Original Item: Received from a museum quality private collection! (Please scroll to the bottom of the page for more photos.) This is one of the most unusual Machine Guns of WW2. Starting life probably in the late 1930s as an Air Cooled MG 15 Luftwaffe Machinegun used in Junker Bombers etc these were transferred to ground use for the Eastern Front some time after 1942. In the air cooled configuration at ground level however the high rate of fire caused barrel overheating which didn?t happen at high flying altitudes. The result was that barrels were very quickly worn out with overheating so in 1943 it was decided to convert some of these MG 15 Air Cooled weapons to a Water Cooled configuration for ground use.

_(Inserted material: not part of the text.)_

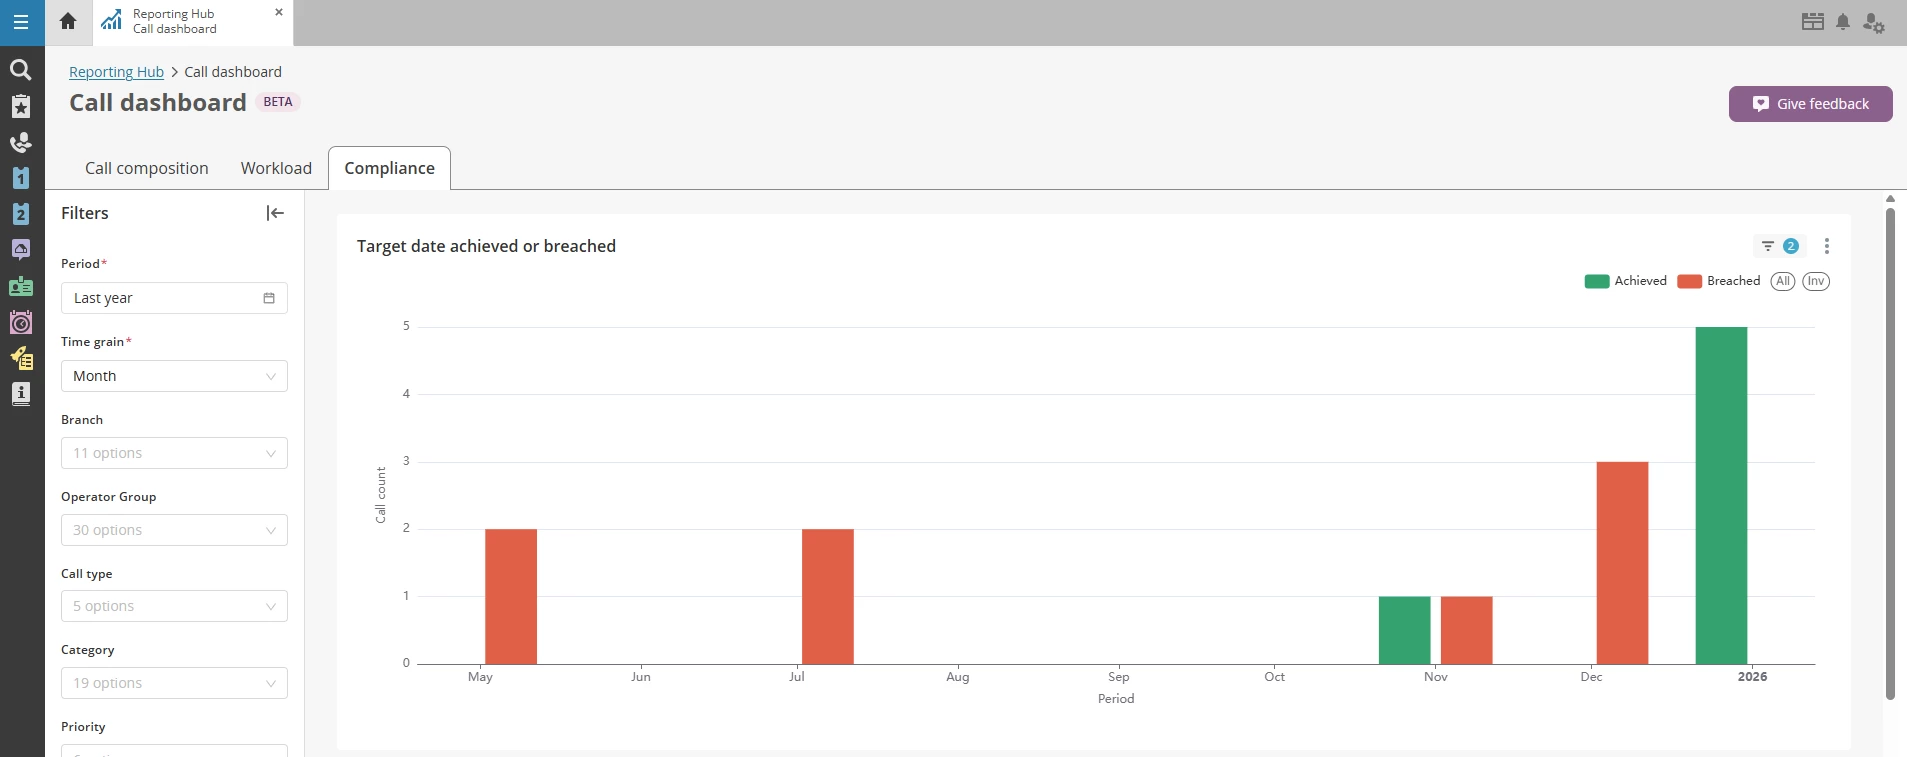Collapse the Filters panel with arrow icon
The width and height of the screenshot is (1907, 757).
click(275, 213)
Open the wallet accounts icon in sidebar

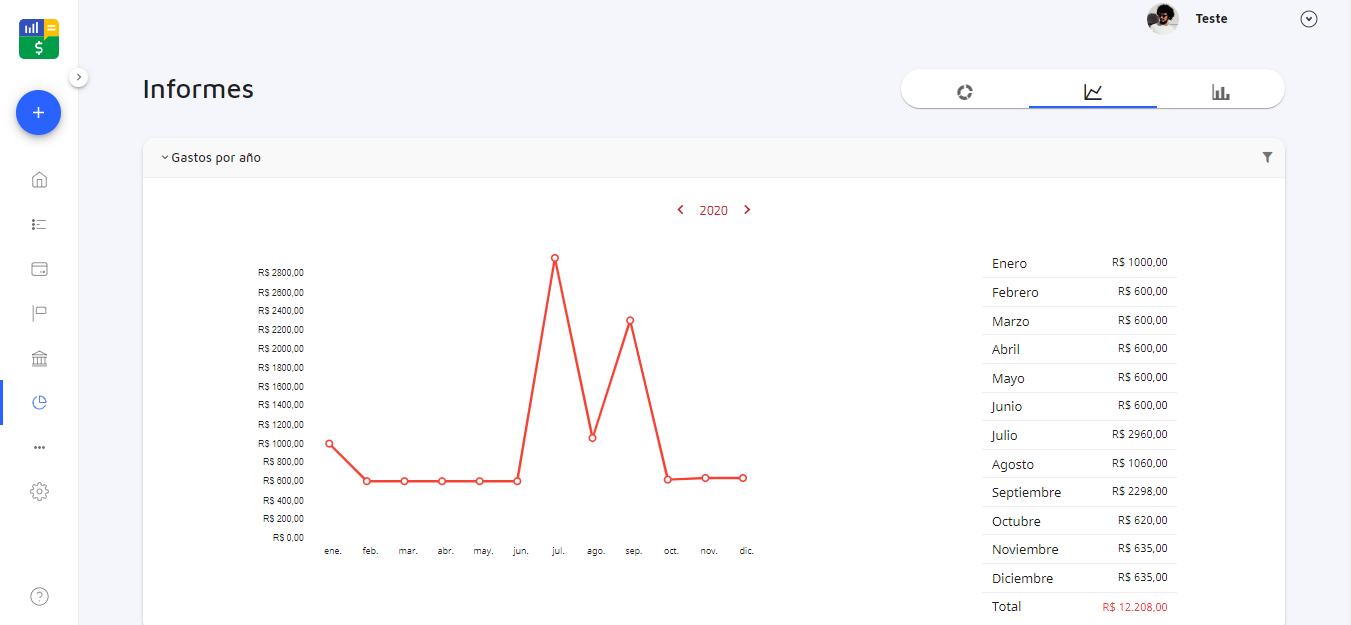point(39,269)
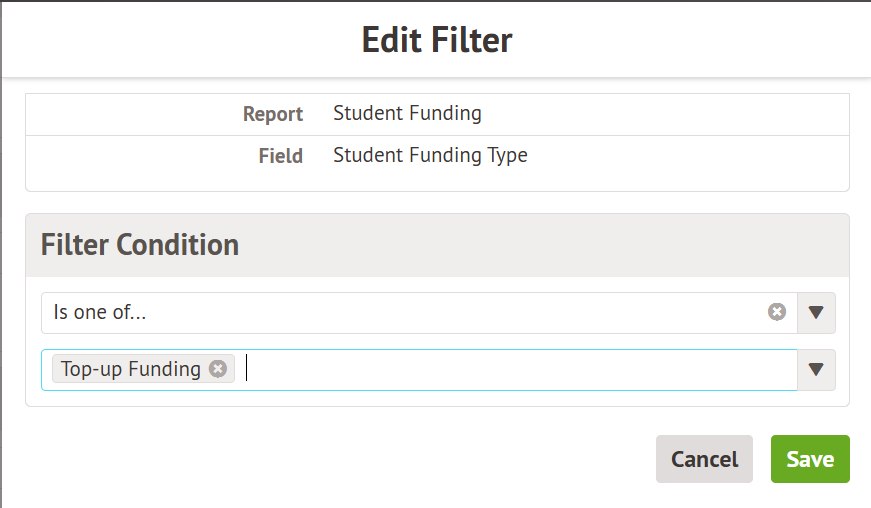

The logistical problem that the Germans faced was that all Arms Factories were already at full Wartime production in Germany, Belgium and Czechoslovakia making the same weapons they had made prior to WW2 but now for use by the Nazis.
Only in France was there "machine time" available in the occupied Arms Factories since the German used little war material manufactured by the French.
The end result was that quantities of Air Cooled MG 15 Luftwaffe Machine Guns were shipped from the Eastern Front to France for conversion to the Water cooled ground configuration.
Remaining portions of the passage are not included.